Bench Grinder, like the name suggests, is a benchtop version of grinding machines. They are most commonly used to sharpen metal tools often that constitute blades like chisels, knives, drill bits and other tool bits etc. and to round off thread ends of cutting bolts. They are used for driving abrasive wheels, with varying levels of grade and attachment. if you know the correct way to use it, you can easily prep your chisels and plane irons for honing.
It can also be used to restore severely damaged edges on old overused tools and make them good as new – in matters of cutting and not appearance, of course. You can even change shapes of tools and make entirely new tools out of them. But most people either get intimidated by it and never learn how to use it or give up after a few uneven results or frequent burning and the steel turning blue. We get how frustrating that can be. But here we are, all set to turn around your experience with bench grinders with a few simple tips to help you get back in the saddle:
Setting up your Bench Grinder: the correct way
A bench grinder can do all kinds of tasks you want. From cleaning, buffing, shaping, sharpening to polishing all sorts of metal, depending on the kind of wheels you put to use. Now, you do not want the older style wheels that heat up too fast and get worn out and lose their efficiency. Look for friable wheels on the market. They have layers so that when top one is worn out, you can use a wheel dresser so it breaks away and reveals a smooth surface under that continues to shape your metal effortlessly without heating up too much.
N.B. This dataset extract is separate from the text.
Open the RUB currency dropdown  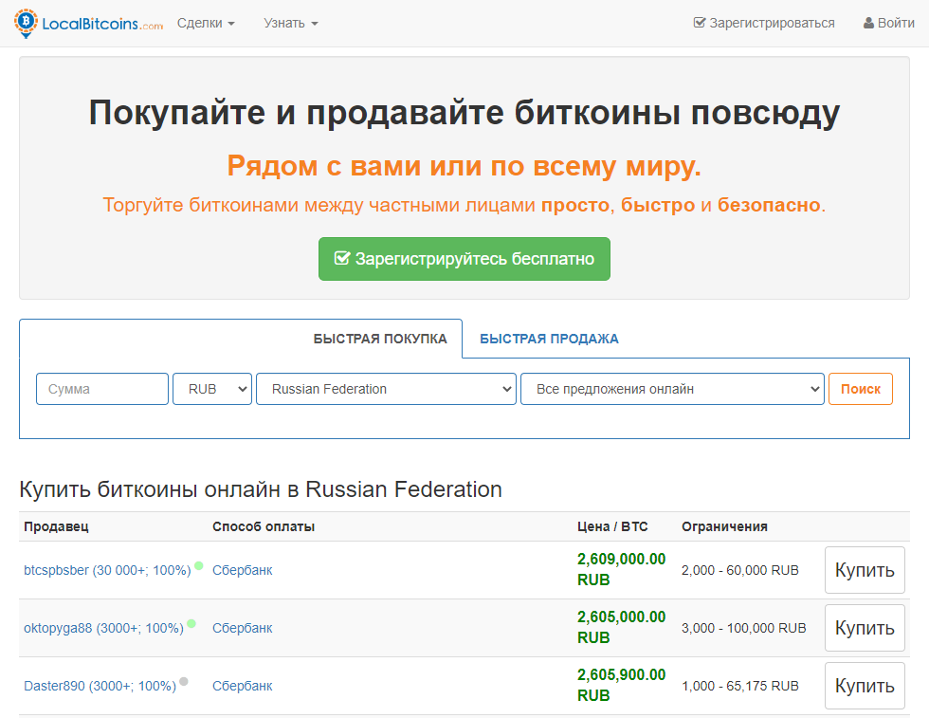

You are going to need separate wheels for different tasks. For instance, a 100+ grit wheel for fine tools and other delicate metal model objects, a 60 grits wheel for honing plane irons and multiple chisels, and a 36 grit wheel for lawnmowers and other gardening tools, which can also be sharpened using the 60 grit wheel. Next thing you need is the right metal-rest that provides good grip and prevents the spark.
- Keep a water jar around – a typical grinder rotates at the speed of 3400 rpms. At that speed, friction can cause any good metal to burn out easily or ruin its shape. To prevent that, keep a handy water jar to dip in the metal you are sharpening/shaping as soon as it begins to heat up.
- Use Pliers for small objects: using lock pliers while grinding smaller objects like bolts can give a good grip and protect your hand from burning from sparks or the overheating of the metal.
- Dress your wheel regularly: use a diamond wheel dresser to reveal the new grit for better and effective grinding. With frequent use, the spaces on the grit can become clogged with residue metal causing it to overheat quickly and accelerate its efficiency.